### TRECHO DO TEXTO
Jurídico

Em litígio

Condomínio em Goiânia é fruto de disputa entre partes há 20 anos

Por Mariana Ribeiro Desimone

terça-feira, 10 de junho de 2014


Condomínio de incertezas

Embate judicial deixa famílias locatárias com futuro indefinido
 
Desde o ultimo sábado moradores de 65 apartamentos do Residencial Negrão de Lima estão duvidosos sobre seu futuro no local. O condomínio, localizado no Setor Negrão de Lima, em Goiânia, está sendo requerido por duas partes que brigam na Justiça, tanto em âmbito estadual, quanto federal. Diante de uma decisão judicial favorável à Construtora Leo Lynce, as famílias residentes tiveram que escolher entre ser desalojadas ou pagar aluguéis mais caros, quase o dobro do que pagavam. 
 
O prazo máximo para as pessoas deixarem seus apartamentos foi ontem, pela manhã, até as 10h. O mandato de reintegração de posse à Construtora foi dado pelo juiz Ricardo Teixeira Lemos, e previa que a ordem fosse cumprida por dois oficiais de Justiça, bem como por reforço policial. O juiz entendeu que os imóveis "vinham sendo administrados de forma delituosa por José Eduardo Yaghi".
 
Este ostenta uma decisão do Tribunal Regional Federal da Primeira Região, dando-lhe direitos, e a seu sócio, sobre cerca de 140 apartamentos no residencial. Nesse fogo cruzado entre as partes litigantes, os moradores estão se organizando para terem garantias respeitadas. Renato Gomes Rodrigues, 39 anos, mora em um dos prédios do condomínio, desde janeiro de 2010, e resolveu contratar um advogado para conseguir manter-se em sua casa.
 
Segundo ele, no sábado, pela manhã, havia 12 caminhões de mudanças para tirar as famílias que moram nos apartamentos reintegrados à construtora. "Eu contratei um advogado para defender a minha moradia", conta. Mas, conforme suas informações, quatro famílias teriam se mudando ainda no fim de semana passado.
 
Aluguel
 
Para não sair do apartamento que locava de José Eduardo, por R$ 450, ele assinou um contrato, ontem, com a construtora no valor de R$ 800. "O problema é que já pagamos por esse mês para o José Eduardo, e agora, de acordo com o contrato, precisamos pagar a Leo Lynce até dia 10 [hoje]".
 
Sobre o valor do novo aluguel o síndico do residencial há dois mandatos, Carlos Alberto Nascimento, comenta que haverá uma reunião na próxima quarta-feira, 18, com o novo fiel depositário Leo Lynce Roriz de Araújo. A intenção é de que se discuta o valor, que para o síndico é inviável devido às condições estruturais atuais dos apartamentos em questão.

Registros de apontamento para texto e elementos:

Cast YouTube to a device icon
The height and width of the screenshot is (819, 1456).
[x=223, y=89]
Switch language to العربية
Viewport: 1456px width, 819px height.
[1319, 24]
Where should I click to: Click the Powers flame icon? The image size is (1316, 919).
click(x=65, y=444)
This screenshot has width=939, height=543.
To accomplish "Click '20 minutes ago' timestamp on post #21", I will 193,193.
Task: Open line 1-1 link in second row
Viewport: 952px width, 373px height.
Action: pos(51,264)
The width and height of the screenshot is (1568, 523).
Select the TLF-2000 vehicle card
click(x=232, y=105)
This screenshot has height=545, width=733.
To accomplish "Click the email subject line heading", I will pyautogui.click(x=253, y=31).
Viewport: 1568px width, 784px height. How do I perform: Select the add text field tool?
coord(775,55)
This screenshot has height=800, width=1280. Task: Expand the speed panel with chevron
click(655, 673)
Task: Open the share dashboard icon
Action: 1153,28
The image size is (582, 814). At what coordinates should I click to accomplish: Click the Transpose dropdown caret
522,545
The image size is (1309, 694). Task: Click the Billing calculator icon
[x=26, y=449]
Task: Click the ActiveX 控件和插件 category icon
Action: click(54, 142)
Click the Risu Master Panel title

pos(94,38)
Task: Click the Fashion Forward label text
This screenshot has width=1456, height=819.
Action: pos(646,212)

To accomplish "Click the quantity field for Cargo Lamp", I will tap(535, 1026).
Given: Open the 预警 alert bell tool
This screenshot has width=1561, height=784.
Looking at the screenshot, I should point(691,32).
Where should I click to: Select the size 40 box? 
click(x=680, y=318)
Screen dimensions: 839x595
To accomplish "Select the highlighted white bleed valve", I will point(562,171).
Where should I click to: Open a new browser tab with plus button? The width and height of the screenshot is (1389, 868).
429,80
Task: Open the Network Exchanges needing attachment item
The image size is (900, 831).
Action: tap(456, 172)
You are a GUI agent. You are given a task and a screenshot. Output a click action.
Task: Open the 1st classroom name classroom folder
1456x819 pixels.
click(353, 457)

### INSTRUÇÕES E REQUISITOS
Transcreva, sem alterações, o trecho da reportagem sobre o condomínio em Goiânia que começa com as palavras "Embate judicial deixa" e termina com "do que pagavam.".

### RESPOSTA
Embate judicial deixa famílias locatárias com futuro indefinido
 
Desde o ultimo sábado moradores de 65 apartamentos do Residencial Negrão de Lima estão duvidosos sobre seu futuro no local. O condomínio, localizado no Setor Negrão de Lima, em Goiânia, está sendo requerido por duas partes que brigam na Justiça, tanto em âmbito estadual, quanto federal. Diante de uma decisão judicial favorável à Construtora Leo Lynce, as famílias residentes tiveram que escolher entre ser desalojadas ou pagar aluguéis mais caros, quase o dobro do que pagavam.